- Born: May 25, 1905 Antwerp, Belgium
- Died: September 12, 1985 (aged 80) Brussels, Belgium
- Education: Catholic University of Leuven (D.Sc, 1931) California Institute of Technology (Ph.D, 1932)
- Known for: Biot stress Biot–Tolstoy–Medwin diffraction model Poroelasticity Poromechanics
- Awards: Timoshenko Medal (1962) Theodore von Karman Medal (1967)
- Scientific career
- Fields: Applied Physics, Aeronautical Engineering, Earthquake Engineering
- Workplaces: Harvard University Catholic University of Leuven Columbia University Brown University
- Doctoral advisor: Theodore von Kármán

= Maurice Anthony Biot =

Belgian-American physicist (1905–1985)

Maurice Anthony Biot (May 25, 1905 – September 12, 1985) was a Belgian-American applied physicist. He made contributions in thermodynamics, aeronautics, geophysics, earthquake engineering, and electromagnetism. Particularly, he was accredited as the founder of the theory of poroelasticity.

Born in Antwerp, Belgium, Biot studied at Catholic University of Leuven in Belgium where he received a bachelor's degrees in philosophy (1927), mining engineering (1929) and electrical engineering (1930), and Doctor of Science in 1931. He obtained his Ph.D. in Aeronautical Science from the California Institute of Technology in 1932 under Theodore von Kármán.

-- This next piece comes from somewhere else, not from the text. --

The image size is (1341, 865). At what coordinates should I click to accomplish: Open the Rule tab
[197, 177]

In 1930s and 1940s Biot worked at Harvard University, the Catholic University of Leuven, Columbia University and Brown University, and later for a number of companies and government agencies, including NASA during the Space Program in the 1960s. After 1969 Biot became a private consultant for various companies and agencies, and particularly for Shell Research and Development.

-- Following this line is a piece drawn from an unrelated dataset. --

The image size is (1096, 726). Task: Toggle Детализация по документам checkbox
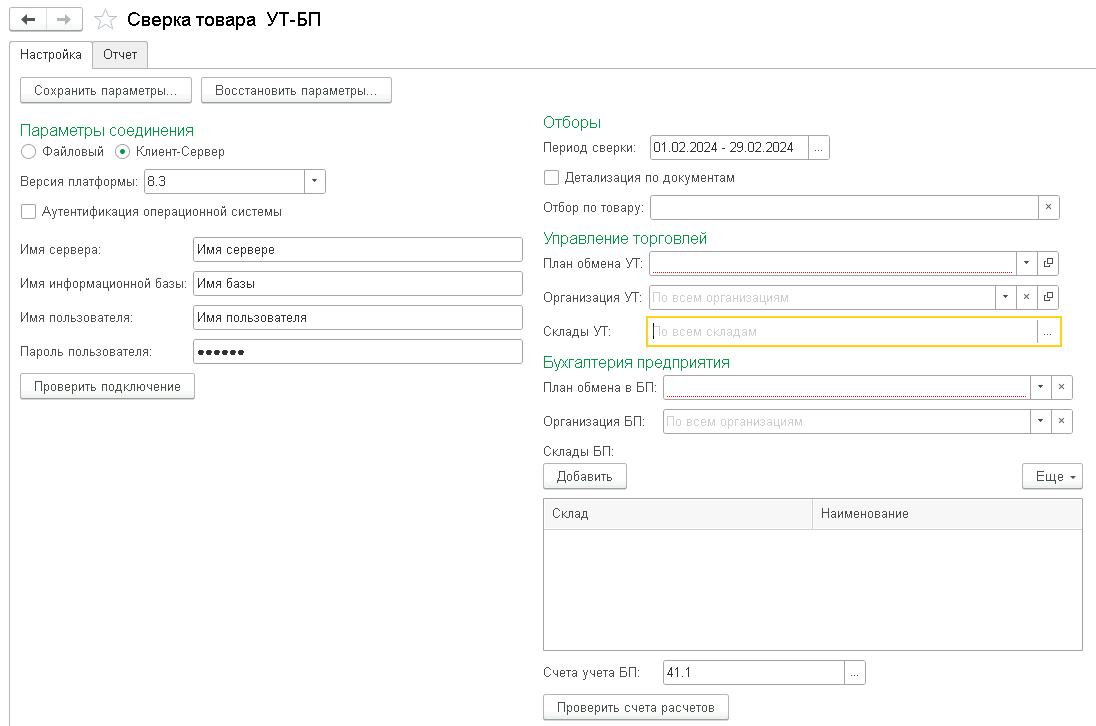tap(551, 178)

Biot's early work with von Kármán and during the World War II working for the US Navy Bureau of Aeronautics led to the development of the three-dimensional theory of aircraft flutter. During the period between 1932 and 1942, he conceived and then fully developed the response spectrum method (RSM) for earthquake engineering. For irreversible thermodynamics, Biot utilized the variational approach and was the first to introduce the dissipation function and the minimum dissipation principle to account for the dissipation phenomenon, which led to the development of thermoelasticity, heat transfer, viscoelasticity, and thermorheology. Biot's interest in the non-linear effects of initial stress and the inelastic behavior of solids led to his mathematical theory of folding of stratified rocks. In the period between 1935 and 1962 Biot published a number of scientific papers that lay the foundations of the theory of poroelasticity (now known as Biot theory), which describes the mechanical behaviour of fluid-saturated porous media.

Biot is a recipient of the Timoshenko Medal (1962) and the von Kármán Medal (1967). He was an Honorary Fellow of the Acoustical Society of America, a member of the US National Academy of Engineering [37, 46], and was elected a Fellow of the American Academy of Arts and Sciences. He died in his Brussels apartment aged 80.

To honor Biot's pioneering contributions, a Maurice A. Biot Medal was established by the Engineering Mechanics Institute of American Society of Civil Engineers. A Biot Conference on Poromechanics was established and was held at Université catholique de Louvain, Belgium (1998), Universite Joseph Fourier, France (2002), University of Oklahoma, USA (2005), Columbia University, USA (2009), and Technical University of Vienna, Austria (2013).